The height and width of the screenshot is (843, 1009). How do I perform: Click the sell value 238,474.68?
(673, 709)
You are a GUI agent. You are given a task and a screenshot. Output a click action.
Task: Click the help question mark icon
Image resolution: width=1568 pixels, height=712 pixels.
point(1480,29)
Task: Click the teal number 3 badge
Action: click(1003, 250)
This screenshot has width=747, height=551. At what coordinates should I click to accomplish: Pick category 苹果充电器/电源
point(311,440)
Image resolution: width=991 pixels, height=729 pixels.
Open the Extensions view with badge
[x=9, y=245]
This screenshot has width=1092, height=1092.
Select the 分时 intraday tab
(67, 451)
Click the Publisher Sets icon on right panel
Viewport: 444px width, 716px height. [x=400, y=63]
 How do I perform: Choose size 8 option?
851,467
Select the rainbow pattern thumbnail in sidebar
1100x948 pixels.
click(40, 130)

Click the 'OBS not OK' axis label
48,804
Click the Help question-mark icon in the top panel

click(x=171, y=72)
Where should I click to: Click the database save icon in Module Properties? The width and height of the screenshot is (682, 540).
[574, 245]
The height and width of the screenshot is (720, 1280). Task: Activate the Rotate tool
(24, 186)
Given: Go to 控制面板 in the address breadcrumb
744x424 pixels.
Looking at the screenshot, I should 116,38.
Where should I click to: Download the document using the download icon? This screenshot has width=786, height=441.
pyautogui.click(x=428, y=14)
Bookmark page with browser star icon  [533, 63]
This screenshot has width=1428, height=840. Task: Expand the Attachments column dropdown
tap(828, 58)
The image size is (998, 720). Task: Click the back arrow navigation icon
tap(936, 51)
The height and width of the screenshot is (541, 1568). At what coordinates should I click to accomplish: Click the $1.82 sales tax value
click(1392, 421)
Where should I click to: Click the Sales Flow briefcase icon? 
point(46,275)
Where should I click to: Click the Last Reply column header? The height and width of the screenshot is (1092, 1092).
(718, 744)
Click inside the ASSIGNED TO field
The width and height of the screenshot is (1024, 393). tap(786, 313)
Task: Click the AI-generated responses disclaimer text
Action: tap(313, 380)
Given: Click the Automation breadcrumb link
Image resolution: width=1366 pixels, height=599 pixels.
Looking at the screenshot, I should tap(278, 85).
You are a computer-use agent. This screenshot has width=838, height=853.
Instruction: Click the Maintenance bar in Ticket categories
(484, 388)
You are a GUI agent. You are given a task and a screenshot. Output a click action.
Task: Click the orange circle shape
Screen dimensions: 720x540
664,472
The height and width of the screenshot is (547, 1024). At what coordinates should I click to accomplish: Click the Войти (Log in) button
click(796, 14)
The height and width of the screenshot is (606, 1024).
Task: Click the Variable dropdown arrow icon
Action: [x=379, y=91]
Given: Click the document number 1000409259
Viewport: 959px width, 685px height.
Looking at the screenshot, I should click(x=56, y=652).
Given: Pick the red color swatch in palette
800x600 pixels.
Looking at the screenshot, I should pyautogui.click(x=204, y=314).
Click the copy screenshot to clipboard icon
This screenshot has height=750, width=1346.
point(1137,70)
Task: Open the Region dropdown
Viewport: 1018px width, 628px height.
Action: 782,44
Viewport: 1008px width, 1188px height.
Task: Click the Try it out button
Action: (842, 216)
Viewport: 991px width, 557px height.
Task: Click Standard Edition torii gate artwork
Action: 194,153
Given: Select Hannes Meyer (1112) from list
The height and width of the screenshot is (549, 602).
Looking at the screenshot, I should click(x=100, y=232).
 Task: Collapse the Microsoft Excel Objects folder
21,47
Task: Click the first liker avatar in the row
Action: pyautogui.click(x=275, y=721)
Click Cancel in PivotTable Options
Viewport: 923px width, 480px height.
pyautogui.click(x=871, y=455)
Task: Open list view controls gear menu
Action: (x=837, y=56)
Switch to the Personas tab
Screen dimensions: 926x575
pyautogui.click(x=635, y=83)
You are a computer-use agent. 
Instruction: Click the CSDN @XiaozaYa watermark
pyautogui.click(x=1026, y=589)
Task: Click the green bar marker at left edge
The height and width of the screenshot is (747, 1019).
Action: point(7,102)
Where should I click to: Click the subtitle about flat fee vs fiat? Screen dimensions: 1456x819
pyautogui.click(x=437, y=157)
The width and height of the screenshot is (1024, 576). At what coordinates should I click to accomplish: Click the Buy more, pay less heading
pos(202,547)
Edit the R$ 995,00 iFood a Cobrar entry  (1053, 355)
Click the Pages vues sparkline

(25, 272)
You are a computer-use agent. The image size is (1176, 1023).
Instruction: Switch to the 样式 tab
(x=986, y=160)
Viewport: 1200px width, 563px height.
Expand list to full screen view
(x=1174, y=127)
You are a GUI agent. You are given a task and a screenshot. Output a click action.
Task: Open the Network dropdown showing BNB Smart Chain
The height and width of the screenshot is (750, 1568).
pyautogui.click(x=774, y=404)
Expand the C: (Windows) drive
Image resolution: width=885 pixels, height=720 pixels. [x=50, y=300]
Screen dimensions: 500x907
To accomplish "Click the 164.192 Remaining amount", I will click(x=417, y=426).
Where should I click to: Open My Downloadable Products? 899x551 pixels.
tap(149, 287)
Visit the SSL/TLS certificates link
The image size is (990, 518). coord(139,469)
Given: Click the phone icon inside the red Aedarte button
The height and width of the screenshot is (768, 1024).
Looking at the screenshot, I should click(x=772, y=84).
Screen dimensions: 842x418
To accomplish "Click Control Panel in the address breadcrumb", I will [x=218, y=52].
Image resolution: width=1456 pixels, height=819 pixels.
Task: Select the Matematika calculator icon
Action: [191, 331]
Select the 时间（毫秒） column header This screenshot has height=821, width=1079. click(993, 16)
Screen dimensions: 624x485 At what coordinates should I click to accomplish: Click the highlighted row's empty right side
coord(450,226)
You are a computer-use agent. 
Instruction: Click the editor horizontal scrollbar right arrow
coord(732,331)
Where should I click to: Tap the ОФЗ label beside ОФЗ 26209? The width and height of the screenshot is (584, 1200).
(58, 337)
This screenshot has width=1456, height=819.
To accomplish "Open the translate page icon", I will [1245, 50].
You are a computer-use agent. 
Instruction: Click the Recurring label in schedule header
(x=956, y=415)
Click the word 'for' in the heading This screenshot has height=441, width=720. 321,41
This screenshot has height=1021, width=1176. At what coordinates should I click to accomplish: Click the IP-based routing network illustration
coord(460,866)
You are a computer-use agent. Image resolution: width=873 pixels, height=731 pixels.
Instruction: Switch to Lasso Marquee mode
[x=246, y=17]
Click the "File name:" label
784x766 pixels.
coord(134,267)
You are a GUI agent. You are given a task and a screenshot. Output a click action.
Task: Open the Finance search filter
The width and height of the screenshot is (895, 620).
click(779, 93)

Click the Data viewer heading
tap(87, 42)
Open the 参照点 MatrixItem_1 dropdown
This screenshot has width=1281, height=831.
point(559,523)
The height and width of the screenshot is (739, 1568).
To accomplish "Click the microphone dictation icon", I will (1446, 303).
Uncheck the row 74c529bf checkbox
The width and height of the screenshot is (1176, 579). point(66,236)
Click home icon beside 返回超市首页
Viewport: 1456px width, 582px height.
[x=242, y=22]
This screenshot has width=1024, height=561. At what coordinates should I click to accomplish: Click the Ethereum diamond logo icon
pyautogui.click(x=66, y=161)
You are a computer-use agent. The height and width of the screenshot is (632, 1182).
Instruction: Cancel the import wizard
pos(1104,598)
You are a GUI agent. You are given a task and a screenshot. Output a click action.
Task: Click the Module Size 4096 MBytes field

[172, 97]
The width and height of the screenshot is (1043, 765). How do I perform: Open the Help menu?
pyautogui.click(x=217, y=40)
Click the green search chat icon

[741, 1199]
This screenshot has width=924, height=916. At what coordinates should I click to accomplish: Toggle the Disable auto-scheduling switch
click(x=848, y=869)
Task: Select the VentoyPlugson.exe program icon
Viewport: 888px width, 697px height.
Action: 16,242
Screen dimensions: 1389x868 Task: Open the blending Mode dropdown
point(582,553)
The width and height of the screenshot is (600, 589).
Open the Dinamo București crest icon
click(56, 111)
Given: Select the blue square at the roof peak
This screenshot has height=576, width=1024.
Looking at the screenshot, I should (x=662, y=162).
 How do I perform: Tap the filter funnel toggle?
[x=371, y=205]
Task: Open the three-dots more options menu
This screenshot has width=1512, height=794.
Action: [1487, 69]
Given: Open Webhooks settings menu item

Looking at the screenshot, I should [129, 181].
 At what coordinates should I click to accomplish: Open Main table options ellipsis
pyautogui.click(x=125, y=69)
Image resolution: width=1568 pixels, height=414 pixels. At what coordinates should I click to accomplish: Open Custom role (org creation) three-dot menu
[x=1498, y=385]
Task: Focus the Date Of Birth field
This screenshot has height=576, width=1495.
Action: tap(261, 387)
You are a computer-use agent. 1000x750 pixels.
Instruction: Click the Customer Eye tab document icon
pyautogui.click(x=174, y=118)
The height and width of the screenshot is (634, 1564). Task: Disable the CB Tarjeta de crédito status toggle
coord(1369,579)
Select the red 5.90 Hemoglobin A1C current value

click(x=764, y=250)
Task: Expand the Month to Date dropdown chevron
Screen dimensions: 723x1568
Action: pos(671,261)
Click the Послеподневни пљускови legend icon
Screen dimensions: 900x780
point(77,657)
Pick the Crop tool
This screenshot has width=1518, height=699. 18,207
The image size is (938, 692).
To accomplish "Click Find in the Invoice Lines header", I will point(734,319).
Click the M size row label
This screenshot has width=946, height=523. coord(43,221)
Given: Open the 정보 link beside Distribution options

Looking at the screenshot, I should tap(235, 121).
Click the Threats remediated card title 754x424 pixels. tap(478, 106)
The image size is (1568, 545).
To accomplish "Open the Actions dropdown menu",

* TASK DIRECTIONS
Whenever the string "Date" turns up in a line above, copy that line out.

* FINISHED TASK
Task: Focus the Date Of Birth field
Task: Expand the Month to Date dropdown chevron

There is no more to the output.